Stand with your shoulder blades facing and lined up with the point where the straps are attached. Take hold of the handles, place your feet facing forward, and with your body leaning gently forward and your arms extended, perform a pushup by leaning further forward and then returning to the starting position. Perform 2-3 sets of 10 reps.
When swimming the backstroke, the main muscles involved are the deltoids and upper/front trapezius. Your scapulothoracic muscles also help keep your scapula in place to reduce any strain during the thrust phase. The subscapularis and teres muscles are used during the pull phase.
Face the point where the straps are attached and take hold of the handles. Place your feet forward and lean gently backward with your arms extended in front of you. Pull with your arms to perform a pullup, and lower yourself back to the starting position in a controlled motion. Perform 2-3 sets of 10 reps.
When swimming the butterfly, you use your deltoid, supraspinatus, and subspinatus muscles as your hands enter the water. Your chest and large dorsal muscles then provide most of the forward drive, while the teres minor and subscapularis help with internal rotation and stability.

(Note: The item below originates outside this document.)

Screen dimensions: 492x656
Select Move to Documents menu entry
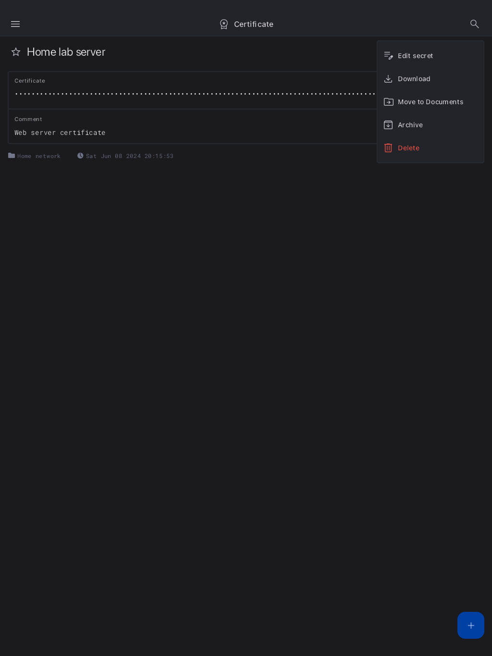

Let’s not forget the important role played by the lower body. Your hips and knees help provide a full leg kick, while your rectus femoris, biceps femoris, tibialis anterior, and rectus abdominis muscles do most of the work during the thrust phase.
Start in the same position as for the suspended pullup described above. Starting with your hands in front of you, begin to separate them in a lateral motion. As you separate your hands, your body will raise up and forward. Stop the movement when both arms are extended at either side of your body. In this position, your body will make the shape of a “T.” In a slow and controlled motion, return yourself to the starting position. Perform 2-3 sets of 10 reps.
The pectoralis major and latissimus dorsi muscles provide most of the forward propulsion when swimming the breaststroke, with the teres minor and subscapularis helping with internal rotation and stability. The supraspinatus and upper and lower trapezius muscles allow you to maintain scapular stability during the arm recovery phase of the breaststroke. Do not underestimate the importance of your lower limbs, since your tibialis muscles help with the leg kick. It has been noted that more efficient swimmers also have extremely strong muscles around their torso and hips.
Face the TRX suspension straps and stand far enough away from the point where they are connected to create moderate tension on the straps. Bend your elbows and hold the strap handles at about chest height. Do not lean too far back for this exercise. Instead, think of the straps as a balance point to aid you in performing squats. Squat down as low as possible to achieve a full range of motion. Then, stand back up into the starting position. Perform 2-3 sets of 10 reps.
Try out these swimming warmup exercises before your next race. With a good warmup, you’ll be ready to perform your best. Before you hop in the water, incorporate dynamic exercises like the TRX suspension movements, stretching, or light calisthenics. Get in a good pool warmup before the meet starts and another before your specific event.